In case 5770 appellant was convicted of violating Ark. Stat. Anno. § 41-1127 (Repl. 1964) making it unlawful for a person, with lascivious intent, to knowingly and intentionally expose his or her private parts to a person under the age of fourteen years. For reversal appellant contends (1) that the information charged a crime on October 14, 1971, and the evidence indicated the crime, if committed, was on August 7, 1971, and (2) that the State failed to prove lascivious intent.
In case 5771 the trial court revoked a suspended sentence as an aftermath of the first recited incident. Appellant contends that such action was arbitrary.
The evidence for the State consisted of the testimony of a thirteen-year old female and her sister of the age of fifteen years. That testimony indicated that the girls were walking home from Southwest City Mall in Little Rock; that they heard a cough and some leaves rustling; and that they looked in that direction and saw a nude man, standing or sitting by a tree, fondling his privates.
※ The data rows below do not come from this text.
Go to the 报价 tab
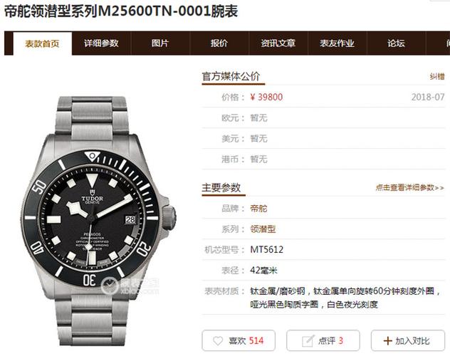 click(219, 43)
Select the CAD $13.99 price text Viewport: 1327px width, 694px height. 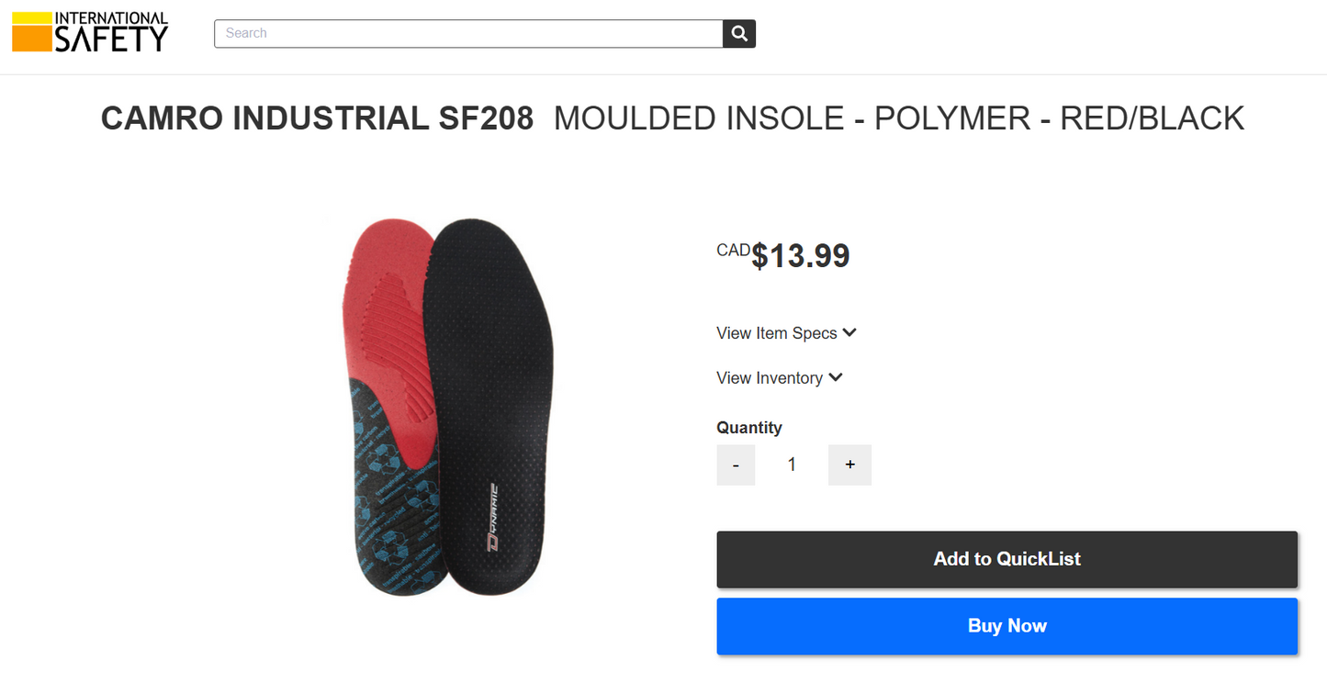tap(782, 254)
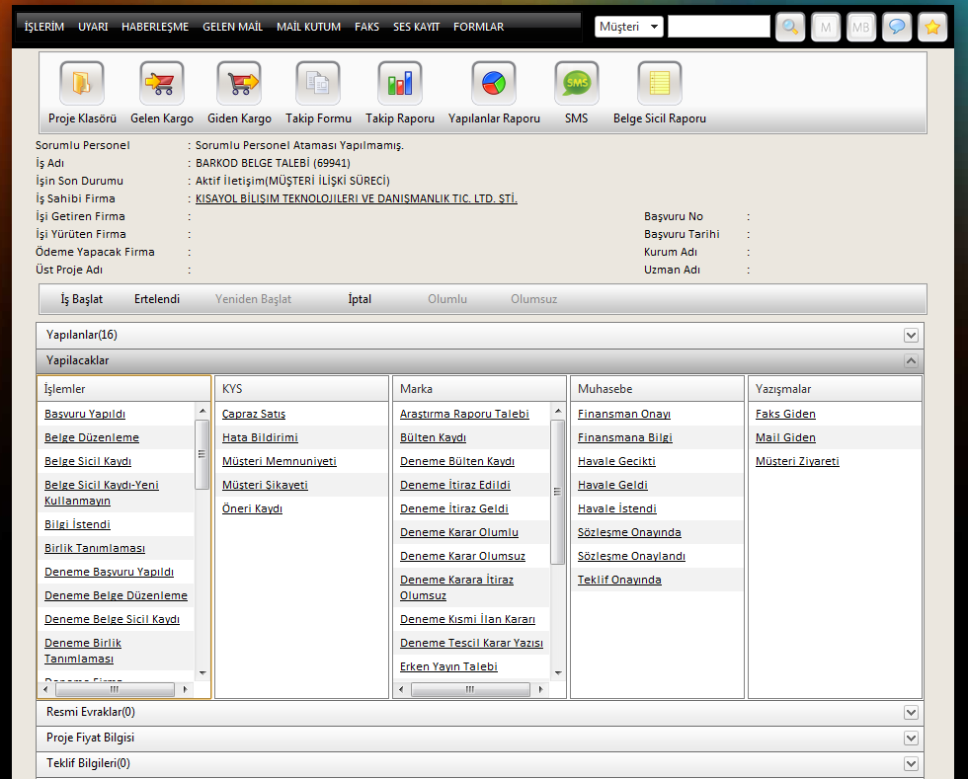
Task: Open the Başvuru Yapıldı link
Action: (85, 414)
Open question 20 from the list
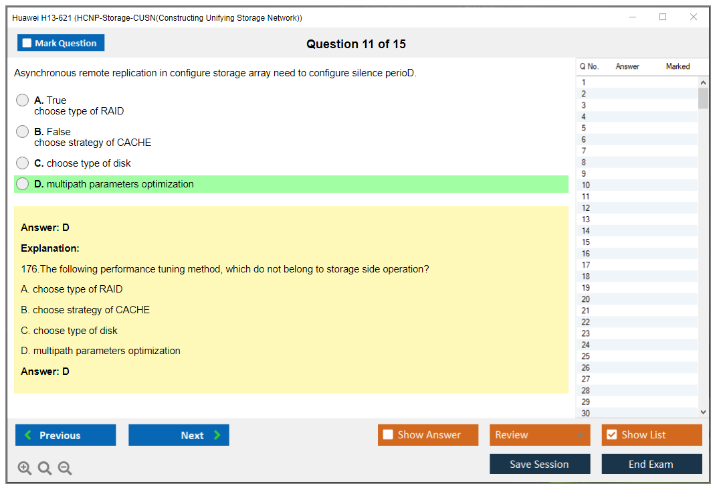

The distance between the appellant and the girls was comparable to the length of the courtroom. The girls conceded that the man made no overtures to them.
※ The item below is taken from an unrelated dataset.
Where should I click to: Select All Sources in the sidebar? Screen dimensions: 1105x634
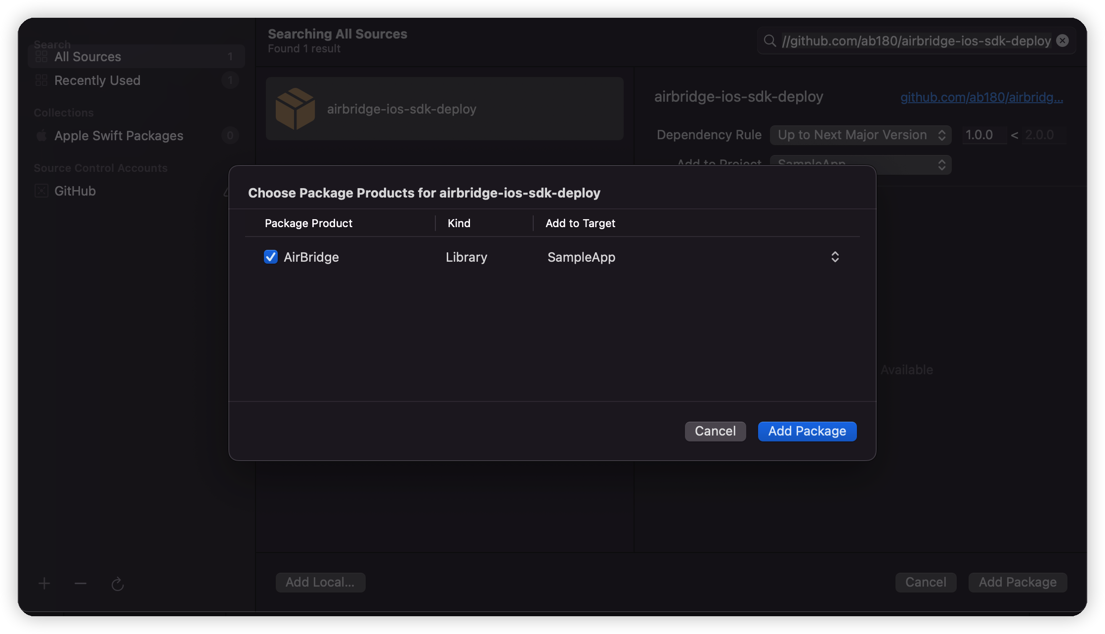[x=136, y=57]
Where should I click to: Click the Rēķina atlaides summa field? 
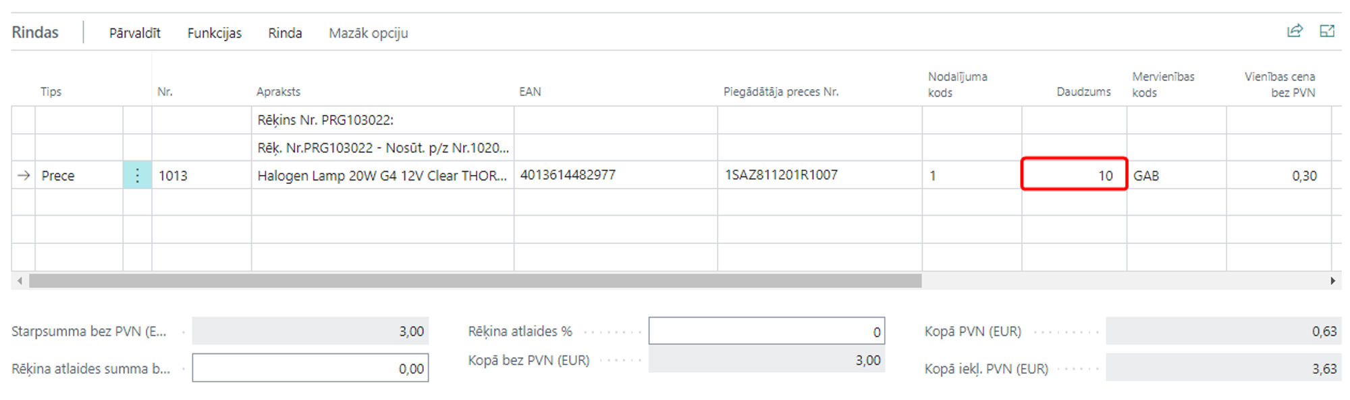(x=310, y=368)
If appellant was acting in such manner toward the girls as to indicate sexual interest, or if his acts were expressive of lust or lewdness, or if his actions were for *314the purpose of arousing his sexual desire, then, in either eventuality his actions were “lascivious”. The Random House Dictionary (1967). The trial court was warranted in finding, from all the circumstances in the case, that lascivious intent was established.
The next point concerns the variation in the dates in the information and the evidence. In the first place we find no objection to have been made at the trial level. Secondly, the corrected date was furnished in a bill of particulars prior to the trial, and that was sufficient. Inklebarger v. State, 252 Ark. 953, 481 S.W. 2d 750.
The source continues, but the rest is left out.